Walter Veltroni ha abbandonato la sua schiera di accoliti,non ha saputo creare quel mondo,forse l’ha qualche volta annunciato immaginanosi le strade e la città di Roma come un grande teatro felliniano,ma non è bastato per contrapporsi alla sincerità del rito industriale e al fascino della cupidigia monetaria.La cultura rivoluzionaria non è riuscita a colmare il distacco ad essere aggressiva e ritrovare la metodologia del suo successo,non dimentichiamoci che la cultura di sinistra ha dominato il pianeta dell’altro secolo con i suoi squarci gutturali da Woodstock alla Beat generation per passare da Jean Paul Sartre.Non dimentichiamoci che il cuore dell’evoluzionismo moderno è stato pennellato e tagliato dalle avanguardie artistiche proprio sulla nostra fronte,creando alle volte panico e alle volte felicità per quelle sintesi del tempo,meravigliose e inarrivabili.

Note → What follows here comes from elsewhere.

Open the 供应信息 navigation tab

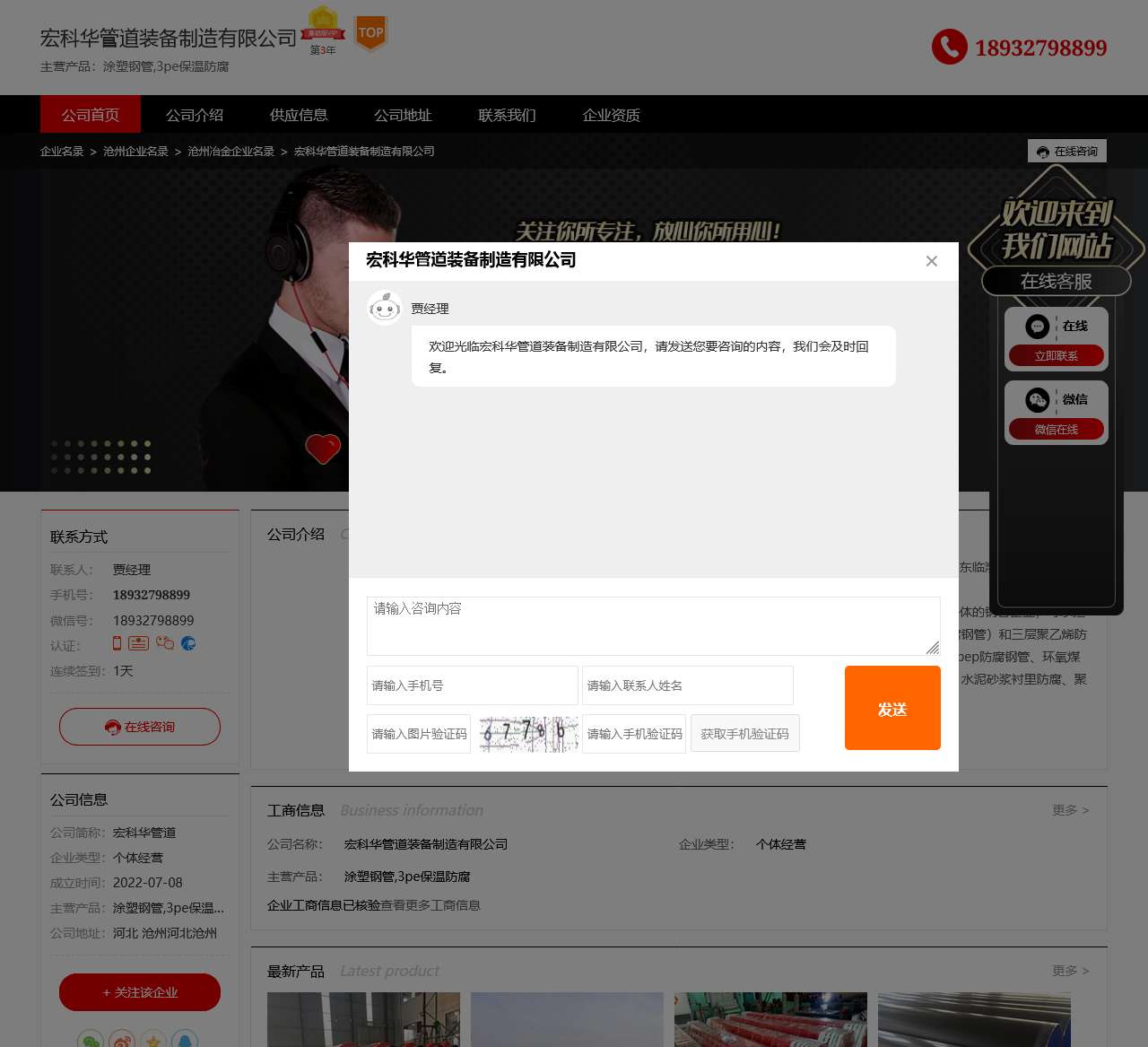[x=298, y=115]
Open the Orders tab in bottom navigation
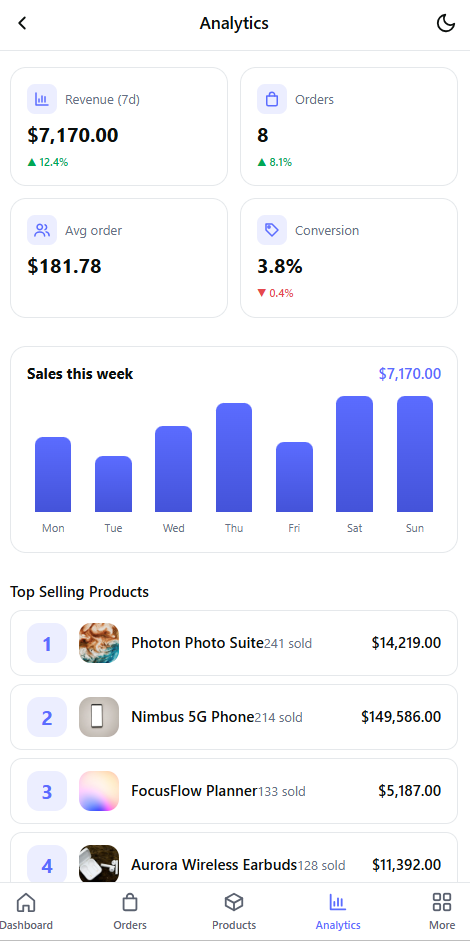 pyautogui.click(x=130, y=911)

Dunque il futuro è questa sintesi fenomenologica,dove il pianeta terra gira intorno a milioni di altri corpi celesti ad altre realtà che noi tutti stiamo cercando.
Veltroni dunque ha perduto la sua battaglia ed esce sconfitto per sempre,anche perché noi tutti non siamo stati in grado di liberarci da questo imbarazzo culturale.Siamo noi cittadini delle rivoluzioni culturali, aggregati alla sintesi industriale ma forse corriamo il rischio di impadronicene oggi che la speranza dell’uomo è riposta nuovamente nella soluzione della ricerca scientifica.
Produrre o pensare,oppure produrre il pensiero.Siamo arrivati in una società che simbolicamente rappresenta il tempo con i suoi prodotti che diventano poi denaro,eppure questa macchinazione infernale non funziona come doveva,anzi si è interrotto quel filo conduttore che per lunghi secoli ha dominato le necessità dell’uomo.L’umanità prende il largo da questo infinito bailamme di cori pubblicitari,esce allo scoperto dominato soltanto dall’istinto e dalla natura primordiale.
Cosa sarà il mondo domani? L’umanità cerca una risposta a questo e forse l’immortalità di Silvio Berlusconi squarcia il tempo magmatico e individua una cornice dentro la quale lavorare,immaginarsi seduti a contemplare il vuoto da riempire.